Advocate Rahul Chitnis, appearing for the State of Maharashtra, submitted that the Government has mandated vaccination to enter shops, malls etc., and also to avail public transportation. Referring  to the doctrine of proportionality elucidated in Modern Dental College And Research Centre And Ors. v. State of Madhya Pradesh case, he submitted that the mandate was a reasonable restriction fulfilling the tests of proportionality.

He also refuted the submission that the mandate is manifestly arbitrary and hence violative of Article 14 as it is a measure to protect the right to life of the people under Article 21.

"This imposition is important to even protect the life of the petitioner. Especially when it might affect others. Rights have to be balanced. State would be justified in protecting larger number of people", Mr.Chitnis submitted.

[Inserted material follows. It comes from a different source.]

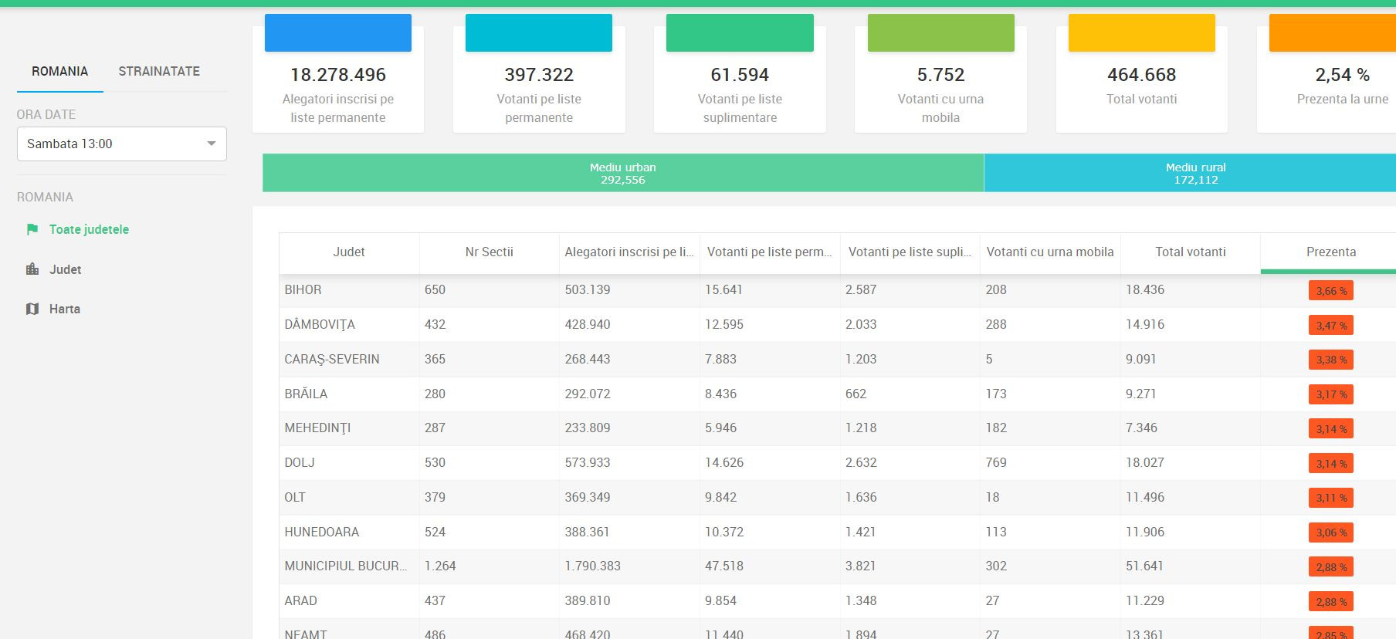Click the yellow swatch above Total votanti
Image resolution: width=1396 pixels, height=639 pixels.
[1141, 33]
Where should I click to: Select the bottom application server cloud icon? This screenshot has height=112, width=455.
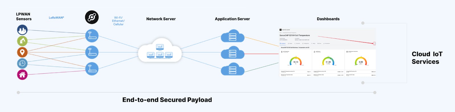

He also distinguished the judgments of the Meghalaya and Gauhati High Courts which ruled against vaccine mandates by saying that the population density of Maharashtra was much higher than the north-eastern states. He added that the population density of New Zealand is also not comparable with that of Maharashtra.

Arguments of Madhya Pradesh

The counsel for the State of Madhya Pradesh adopted the submissions made by the Solicitor General of India regarding the need to balance the rights in the context of vaccination.  The counsel also submitted that the notification should not be understood as making vaccines mandatory to avail rations.

"The purpose of the notification was to inspire and motivate people to get both the dose of COVID-19 vaccine for their own safety", the counsel submitted. In any case, the notification has been subsequently revoked.